Source data
┄┄┄┄┄┄┄┄┄┄
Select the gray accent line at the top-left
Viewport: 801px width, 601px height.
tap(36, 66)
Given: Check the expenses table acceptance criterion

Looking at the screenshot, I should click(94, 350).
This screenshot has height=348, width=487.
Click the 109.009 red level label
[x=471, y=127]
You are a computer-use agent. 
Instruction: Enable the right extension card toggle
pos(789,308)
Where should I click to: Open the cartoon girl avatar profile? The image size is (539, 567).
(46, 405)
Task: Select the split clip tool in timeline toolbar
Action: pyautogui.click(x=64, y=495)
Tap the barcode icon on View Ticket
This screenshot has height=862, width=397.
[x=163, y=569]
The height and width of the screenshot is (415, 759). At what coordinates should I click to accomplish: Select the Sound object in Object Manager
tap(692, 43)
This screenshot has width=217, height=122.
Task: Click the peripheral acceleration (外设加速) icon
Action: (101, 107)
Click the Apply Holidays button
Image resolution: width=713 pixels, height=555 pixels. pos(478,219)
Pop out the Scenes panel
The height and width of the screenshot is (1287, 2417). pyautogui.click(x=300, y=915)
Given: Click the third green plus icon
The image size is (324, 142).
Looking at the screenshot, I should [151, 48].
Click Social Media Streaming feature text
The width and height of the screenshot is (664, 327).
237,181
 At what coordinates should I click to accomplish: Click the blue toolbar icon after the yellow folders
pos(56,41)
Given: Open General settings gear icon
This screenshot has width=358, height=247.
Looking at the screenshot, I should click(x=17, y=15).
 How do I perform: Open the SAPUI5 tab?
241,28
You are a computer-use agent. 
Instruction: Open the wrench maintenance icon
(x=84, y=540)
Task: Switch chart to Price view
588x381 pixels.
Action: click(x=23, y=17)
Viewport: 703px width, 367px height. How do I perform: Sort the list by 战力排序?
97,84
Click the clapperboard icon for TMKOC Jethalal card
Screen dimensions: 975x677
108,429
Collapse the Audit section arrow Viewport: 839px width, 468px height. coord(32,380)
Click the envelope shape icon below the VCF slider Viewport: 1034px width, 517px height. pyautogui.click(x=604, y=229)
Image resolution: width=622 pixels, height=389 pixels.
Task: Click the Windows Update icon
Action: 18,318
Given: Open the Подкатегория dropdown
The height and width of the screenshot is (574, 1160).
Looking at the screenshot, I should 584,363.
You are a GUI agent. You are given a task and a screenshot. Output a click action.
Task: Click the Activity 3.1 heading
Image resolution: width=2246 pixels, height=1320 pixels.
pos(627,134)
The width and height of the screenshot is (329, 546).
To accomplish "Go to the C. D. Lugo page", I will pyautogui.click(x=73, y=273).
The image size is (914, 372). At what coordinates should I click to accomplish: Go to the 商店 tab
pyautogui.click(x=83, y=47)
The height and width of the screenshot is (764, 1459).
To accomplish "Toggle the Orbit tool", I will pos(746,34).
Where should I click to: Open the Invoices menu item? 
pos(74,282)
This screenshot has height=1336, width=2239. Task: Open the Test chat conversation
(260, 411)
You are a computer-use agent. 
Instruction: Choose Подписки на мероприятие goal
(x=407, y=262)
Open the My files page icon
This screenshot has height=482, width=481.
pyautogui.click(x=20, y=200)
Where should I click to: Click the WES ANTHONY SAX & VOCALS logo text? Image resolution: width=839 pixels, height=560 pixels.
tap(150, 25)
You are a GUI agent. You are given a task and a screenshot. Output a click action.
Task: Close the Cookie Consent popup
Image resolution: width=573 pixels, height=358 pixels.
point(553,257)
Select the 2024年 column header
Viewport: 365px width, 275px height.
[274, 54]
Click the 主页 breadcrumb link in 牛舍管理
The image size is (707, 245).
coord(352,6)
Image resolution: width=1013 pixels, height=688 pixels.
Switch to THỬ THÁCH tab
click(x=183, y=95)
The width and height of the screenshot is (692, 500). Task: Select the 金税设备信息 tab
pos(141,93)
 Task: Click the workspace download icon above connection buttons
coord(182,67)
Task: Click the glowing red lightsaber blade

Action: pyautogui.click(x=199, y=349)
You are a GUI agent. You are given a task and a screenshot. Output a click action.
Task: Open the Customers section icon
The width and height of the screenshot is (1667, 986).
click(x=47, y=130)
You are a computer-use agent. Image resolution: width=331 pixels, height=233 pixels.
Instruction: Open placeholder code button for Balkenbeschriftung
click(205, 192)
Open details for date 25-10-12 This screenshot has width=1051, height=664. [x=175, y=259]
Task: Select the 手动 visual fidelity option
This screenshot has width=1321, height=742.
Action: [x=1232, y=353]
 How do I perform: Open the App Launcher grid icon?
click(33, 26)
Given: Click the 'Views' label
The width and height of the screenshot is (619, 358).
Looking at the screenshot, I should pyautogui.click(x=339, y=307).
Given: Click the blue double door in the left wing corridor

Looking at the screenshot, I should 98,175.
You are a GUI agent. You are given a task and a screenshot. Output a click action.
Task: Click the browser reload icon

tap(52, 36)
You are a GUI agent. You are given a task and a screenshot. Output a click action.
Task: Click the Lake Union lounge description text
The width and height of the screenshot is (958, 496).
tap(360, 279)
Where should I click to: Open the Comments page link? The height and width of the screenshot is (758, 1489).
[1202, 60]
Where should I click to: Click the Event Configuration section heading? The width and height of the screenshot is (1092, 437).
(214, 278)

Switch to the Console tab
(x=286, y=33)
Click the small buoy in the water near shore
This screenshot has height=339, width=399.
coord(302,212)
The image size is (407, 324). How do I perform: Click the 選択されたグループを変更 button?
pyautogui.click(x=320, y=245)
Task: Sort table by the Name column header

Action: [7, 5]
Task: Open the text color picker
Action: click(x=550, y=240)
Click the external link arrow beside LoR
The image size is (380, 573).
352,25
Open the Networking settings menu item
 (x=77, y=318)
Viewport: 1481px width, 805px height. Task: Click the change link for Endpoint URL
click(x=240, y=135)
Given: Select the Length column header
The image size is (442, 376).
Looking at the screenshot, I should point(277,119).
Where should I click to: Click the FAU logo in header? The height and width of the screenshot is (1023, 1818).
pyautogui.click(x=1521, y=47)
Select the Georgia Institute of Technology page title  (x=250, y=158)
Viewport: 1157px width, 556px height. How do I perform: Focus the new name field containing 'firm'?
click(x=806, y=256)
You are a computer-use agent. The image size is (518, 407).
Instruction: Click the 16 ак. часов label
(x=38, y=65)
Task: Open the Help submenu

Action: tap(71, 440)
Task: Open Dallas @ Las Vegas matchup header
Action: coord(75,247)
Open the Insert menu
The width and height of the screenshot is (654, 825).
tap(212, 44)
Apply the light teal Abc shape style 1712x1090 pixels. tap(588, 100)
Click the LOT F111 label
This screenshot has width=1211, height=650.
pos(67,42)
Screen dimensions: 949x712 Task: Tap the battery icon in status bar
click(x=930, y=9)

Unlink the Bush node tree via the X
┄┄┄┄┄┄┄┄┄┄
To be done = In the records from the beginning through the line containing "[x=163, y=569]", replace "toggle" with "switch" and reproduce those lines with nothing else altered.

Result =
Select the gray accent line at the top-left
Viewport: 801px width, 601px height.
tap(36, 66)
Given: Check the expenses table acceptance criterion

Looking at the screenshot, I should click(94, 350).
This screenshot has height=348, width=487.
Click the 109.009 red level label
[x=471, y=127]
You are a computer-use agent. 
Instruction: Enable the right extension card switch
pos(789,308)
Where should I click to: Open the cartoon girl avatar profile? The image size is (539, 567).
(46, 405)
Task: Select the split clip tool in timeline toolbar
Action: pyautogui.click(x=64, y=495)
Tap the barcode icon on View Ticket
This screenshot has height=862, width=397.
[x=163, y=569]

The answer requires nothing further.